_The problem_
Copy out every line of the data, unchanged, from the line containing "Viewport: 778px width, 377px height." down to the end of the data, except for one change: shift each coordinate in the answers by adding 125 to it.

_Data for processing_
○ ○ ○

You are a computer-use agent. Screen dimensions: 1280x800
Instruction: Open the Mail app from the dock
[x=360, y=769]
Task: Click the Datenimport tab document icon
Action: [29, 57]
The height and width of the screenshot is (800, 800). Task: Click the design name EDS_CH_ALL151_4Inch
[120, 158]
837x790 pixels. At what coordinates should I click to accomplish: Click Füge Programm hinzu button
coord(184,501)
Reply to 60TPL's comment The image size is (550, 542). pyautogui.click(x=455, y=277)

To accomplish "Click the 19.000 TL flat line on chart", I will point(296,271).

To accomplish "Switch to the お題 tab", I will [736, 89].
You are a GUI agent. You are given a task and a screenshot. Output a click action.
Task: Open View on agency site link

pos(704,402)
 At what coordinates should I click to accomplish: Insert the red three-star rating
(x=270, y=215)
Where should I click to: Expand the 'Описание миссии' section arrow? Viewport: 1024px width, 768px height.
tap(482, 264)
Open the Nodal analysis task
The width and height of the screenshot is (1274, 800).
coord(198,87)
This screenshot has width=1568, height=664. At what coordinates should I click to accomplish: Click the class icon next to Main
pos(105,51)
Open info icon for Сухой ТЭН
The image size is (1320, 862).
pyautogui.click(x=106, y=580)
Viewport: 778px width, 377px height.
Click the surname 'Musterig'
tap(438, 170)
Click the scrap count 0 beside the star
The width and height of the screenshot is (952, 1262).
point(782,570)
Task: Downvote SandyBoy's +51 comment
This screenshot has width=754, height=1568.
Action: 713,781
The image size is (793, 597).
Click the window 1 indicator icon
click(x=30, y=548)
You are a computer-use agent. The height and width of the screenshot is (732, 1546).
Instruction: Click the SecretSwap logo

○ ○ ○

_Answer in full_
Viewport: 778px width, 377px height.
Click the surname 'Musterig'
tap(563, 295)
Click the scrap count 0 beside the star
The width and height of the screenshot is (952, 1262).
point(907,695)
Task: Downvote SandyBoy's +51 comment
This screenshot has width=754, height=1568.
Action: 838,906
The image size is (793, 597).
Click the window 1 indicator icon
click(x=155, y=673)
You are a computer-use agent. The height and width of the screenshot is (732, 1546).
Instruction: Click the SecretSwap logo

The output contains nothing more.